# Job 1
In the passage on marriage and divorce trends, when did the American divorce rate reach its high?
# Job 2
Decide whether each statement below agrees with the passage on marriage and divorce trends, and support each yes or no with the deciding words quoted from the passage. (a) The American divorce rate rose for two decades starting in the 1960s. (b) Divorce rates among committed Christians are about the same as those of the general population. (c) Demographic Intelligence reports a marriage rate of more than ten marriages per 1,000 people.

# Text section
===============

Aah, June…the most popular month for weddings. The month when many who have found the one they love vow to remain together “till death do us part.”However, according to Demographic Intelligence, fewer people in the United States are getting married. Their latest report indicates the marriage rate is less than seven marriages per 1,000 people.
So has cohabitation replaced marriage or are people merely waiting longer before tying the knot? And what about divorce rates?
For years, we’ve heard divorce rates have been increasing. That was true for more than twenty years. But a study from the National Marriage Project at Rutgers University notes that, while the American divorce rate continued to increase for two decades beginning in the 1960s, it has declined since hitting a high in the early 1980s.
We’ve also heard the prevailing consensus that divorce rates are similar among Christians and non-Christians. But that’s not true, either. The reality is that divorce rates among committed Christians is significantly lower than the general population—a rate of up to 35% lower than those who don’t identify as active Christians.

===============

# Rows
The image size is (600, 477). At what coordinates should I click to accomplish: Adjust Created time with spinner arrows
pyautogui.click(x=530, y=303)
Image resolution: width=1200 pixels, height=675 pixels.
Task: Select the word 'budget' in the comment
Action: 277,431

===============

# Response 1
In the early 1980s.

# Response 2
(a) Yes: "the American divorce rate continued to increase for two decades beginning in the 1960s"
(b) No: "divorce rates among committed Christians is significantly lower than the general population"
(c) No: "the marriage rate is less than seven marriages per 1,000 people"